TRUCKERS BIDE THEIR TIME, WAITING FOR ROADS TO THAW
By Eileen Bailey
The coffee and conversation flowed Tuesday at Belden Truck Stop as truck drivers – some who have been stranded in Tupelo since Friday – waited for icy roads to clear.
The parking lot of the truck stop, located next to U.S. Highway 78, was packed with 18-wheelers and overflow truckers parked their rigs along McCullough Boulevard.
“I am floating in coffee,” said trucker Billy Tisdale of Thibodaux, La., who has been forced to stay in Tupelo since Friday when he delivered a load to Ace Hardware. Once the load was delivered, his empty truck was left floundering on ice. An Ace employee, who had a four-wheel-drive vehicle, towed Tisdale to the truck stop Friday and he’s been stuck there since.
Tisdale said he visits with other truckers during the day, passing the time and downing numerous cups of coffee. He and the other stranded truckers spend nights in their rigs.
Tisdale said he’s been driving a big rig since he was 18, but this past weekend was the first time he had ever had to drive on ice.
Clyde Fultz of Russellville, Ala., has been stranded at the truck stop since Monday. Fultz was first stranded in Red Banks, just south of Memphis in Marshall County. He slowly made his way down U.S. 78, watching other drivers slip and slide along the way.

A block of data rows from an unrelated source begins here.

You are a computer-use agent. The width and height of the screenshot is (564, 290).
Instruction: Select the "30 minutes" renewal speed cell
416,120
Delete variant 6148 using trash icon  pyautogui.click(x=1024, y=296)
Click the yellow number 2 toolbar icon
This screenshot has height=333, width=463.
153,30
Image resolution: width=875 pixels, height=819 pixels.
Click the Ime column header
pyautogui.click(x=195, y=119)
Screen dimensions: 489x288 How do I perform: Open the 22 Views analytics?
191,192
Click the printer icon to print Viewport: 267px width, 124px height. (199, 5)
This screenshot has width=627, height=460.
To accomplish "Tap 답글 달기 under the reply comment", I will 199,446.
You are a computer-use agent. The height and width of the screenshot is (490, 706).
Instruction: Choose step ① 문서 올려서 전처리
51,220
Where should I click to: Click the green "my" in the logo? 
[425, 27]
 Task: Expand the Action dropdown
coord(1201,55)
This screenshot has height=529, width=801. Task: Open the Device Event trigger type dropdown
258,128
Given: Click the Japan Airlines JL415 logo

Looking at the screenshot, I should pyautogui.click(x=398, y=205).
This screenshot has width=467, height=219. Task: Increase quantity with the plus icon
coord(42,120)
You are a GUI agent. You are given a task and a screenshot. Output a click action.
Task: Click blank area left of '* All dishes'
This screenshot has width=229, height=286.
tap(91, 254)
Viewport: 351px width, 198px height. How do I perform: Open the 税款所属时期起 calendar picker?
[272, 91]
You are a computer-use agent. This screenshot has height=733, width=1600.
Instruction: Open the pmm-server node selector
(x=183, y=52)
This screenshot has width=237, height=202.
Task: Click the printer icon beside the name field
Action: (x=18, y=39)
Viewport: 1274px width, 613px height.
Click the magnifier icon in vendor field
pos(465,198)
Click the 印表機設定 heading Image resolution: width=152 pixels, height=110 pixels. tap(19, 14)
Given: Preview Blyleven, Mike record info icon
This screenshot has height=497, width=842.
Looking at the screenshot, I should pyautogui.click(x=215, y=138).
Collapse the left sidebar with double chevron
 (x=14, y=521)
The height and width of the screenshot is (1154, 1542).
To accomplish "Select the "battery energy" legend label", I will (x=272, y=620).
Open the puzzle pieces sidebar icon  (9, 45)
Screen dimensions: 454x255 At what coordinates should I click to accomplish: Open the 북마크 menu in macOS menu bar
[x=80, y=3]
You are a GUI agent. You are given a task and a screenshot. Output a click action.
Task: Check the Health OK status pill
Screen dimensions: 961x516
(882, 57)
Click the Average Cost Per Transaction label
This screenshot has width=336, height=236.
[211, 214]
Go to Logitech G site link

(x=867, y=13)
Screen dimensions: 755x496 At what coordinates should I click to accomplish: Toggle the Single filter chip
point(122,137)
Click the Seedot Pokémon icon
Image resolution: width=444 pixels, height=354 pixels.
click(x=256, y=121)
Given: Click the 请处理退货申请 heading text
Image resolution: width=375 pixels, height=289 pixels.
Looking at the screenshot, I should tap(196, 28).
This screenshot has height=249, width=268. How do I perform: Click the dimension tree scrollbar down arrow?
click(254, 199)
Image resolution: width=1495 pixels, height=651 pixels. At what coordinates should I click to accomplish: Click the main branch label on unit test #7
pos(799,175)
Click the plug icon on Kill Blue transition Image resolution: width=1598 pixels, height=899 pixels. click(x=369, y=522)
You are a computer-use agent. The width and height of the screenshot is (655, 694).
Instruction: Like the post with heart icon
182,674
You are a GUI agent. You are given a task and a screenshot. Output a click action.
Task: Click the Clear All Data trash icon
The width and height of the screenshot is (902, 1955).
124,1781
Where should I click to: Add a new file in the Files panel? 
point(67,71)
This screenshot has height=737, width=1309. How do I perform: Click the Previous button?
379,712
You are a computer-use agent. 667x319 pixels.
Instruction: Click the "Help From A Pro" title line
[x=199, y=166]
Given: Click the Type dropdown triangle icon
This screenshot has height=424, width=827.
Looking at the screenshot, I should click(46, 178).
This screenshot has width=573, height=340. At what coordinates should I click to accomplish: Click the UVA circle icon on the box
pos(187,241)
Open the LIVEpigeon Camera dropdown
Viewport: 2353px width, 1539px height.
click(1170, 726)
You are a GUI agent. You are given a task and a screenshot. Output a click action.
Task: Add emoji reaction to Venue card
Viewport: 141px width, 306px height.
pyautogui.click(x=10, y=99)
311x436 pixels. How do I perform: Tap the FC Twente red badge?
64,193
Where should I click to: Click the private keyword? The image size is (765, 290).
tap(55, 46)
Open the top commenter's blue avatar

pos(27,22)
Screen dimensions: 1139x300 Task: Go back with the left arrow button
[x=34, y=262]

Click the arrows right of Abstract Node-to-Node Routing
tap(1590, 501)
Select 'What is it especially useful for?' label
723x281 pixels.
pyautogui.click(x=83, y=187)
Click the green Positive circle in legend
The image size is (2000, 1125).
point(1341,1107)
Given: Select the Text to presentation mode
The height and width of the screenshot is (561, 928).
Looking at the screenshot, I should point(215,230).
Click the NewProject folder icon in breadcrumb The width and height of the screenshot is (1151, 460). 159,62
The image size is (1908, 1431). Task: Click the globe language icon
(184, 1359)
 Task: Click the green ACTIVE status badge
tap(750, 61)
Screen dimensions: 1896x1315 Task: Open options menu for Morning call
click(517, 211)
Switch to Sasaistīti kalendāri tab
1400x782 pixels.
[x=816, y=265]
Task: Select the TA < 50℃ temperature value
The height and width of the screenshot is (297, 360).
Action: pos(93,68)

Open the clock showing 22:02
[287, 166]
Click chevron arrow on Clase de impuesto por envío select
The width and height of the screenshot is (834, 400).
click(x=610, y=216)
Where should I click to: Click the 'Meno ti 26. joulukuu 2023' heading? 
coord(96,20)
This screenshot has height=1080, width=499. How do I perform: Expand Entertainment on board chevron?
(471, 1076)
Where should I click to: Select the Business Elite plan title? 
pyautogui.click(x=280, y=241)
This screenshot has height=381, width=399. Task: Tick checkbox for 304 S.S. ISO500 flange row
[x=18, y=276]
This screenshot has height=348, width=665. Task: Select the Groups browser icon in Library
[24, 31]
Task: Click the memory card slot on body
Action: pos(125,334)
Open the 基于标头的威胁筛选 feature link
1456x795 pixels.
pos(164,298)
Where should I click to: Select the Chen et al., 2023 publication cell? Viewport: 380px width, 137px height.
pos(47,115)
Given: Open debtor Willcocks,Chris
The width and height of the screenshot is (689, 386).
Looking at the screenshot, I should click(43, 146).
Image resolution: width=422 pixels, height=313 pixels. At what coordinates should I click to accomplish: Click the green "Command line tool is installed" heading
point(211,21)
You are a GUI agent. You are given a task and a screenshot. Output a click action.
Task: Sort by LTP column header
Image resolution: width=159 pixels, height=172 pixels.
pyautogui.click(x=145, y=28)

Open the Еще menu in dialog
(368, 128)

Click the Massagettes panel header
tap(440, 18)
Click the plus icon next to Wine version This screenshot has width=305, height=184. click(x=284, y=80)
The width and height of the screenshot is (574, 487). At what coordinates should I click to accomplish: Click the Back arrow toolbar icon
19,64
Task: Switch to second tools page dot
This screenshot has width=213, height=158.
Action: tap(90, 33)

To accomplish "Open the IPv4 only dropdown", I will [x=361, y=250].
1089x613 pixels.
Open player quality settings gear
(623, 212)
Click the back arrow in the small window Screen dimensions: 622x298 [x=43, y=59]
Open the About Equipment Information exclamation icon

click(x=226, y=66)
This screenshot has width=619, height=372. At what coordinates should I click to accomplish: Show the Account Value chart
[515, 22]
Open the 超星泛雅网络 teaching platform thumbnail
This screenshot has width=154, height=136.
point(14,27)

“It was slow driving,” he said. “I saw several trucks jackknife.”
Tisdale said he has not only heard the horror stories about the driving conditions but also has seen them firsthand from the hill overlooking U.S. 78.
“I have seen several trucks that have jackknifed and that just could not roll,” he said.
Both men said they probably won’t get paid for the layover. Tisdale, who had planned to leave Tupelo Tuesday, said he is getting paid only $75 for the weekend. Fultz said he has spent more than $100 on food and supplies during the last several days and probably will not get paid for his time away from home.
Belden Truck Stop employee Jim Fondren said since Thursday between 35 and 40 trucks have been in the parking lot as truckers try to wait out the winter storm conditions that coated many of the roads and highways with several inches of ice.
“I have never seen it this bad,” Fondren said. “We have been open 24 hours and not had any problems.”
There was one close call when the restaurant almost ran out of coffee, he said, but they were able to restock.
Kim Whitten of Tupelo started her first day of work at the truck stop on Thursday. She has been stranded there ever since. She left one night when a friend of the family came and picked her up in a four-wheel-drive vehicle. After that, she decided to stay in a nearby hotel and just walk to work.
“The truckers have been so patient, even when we were really crowded,” she said.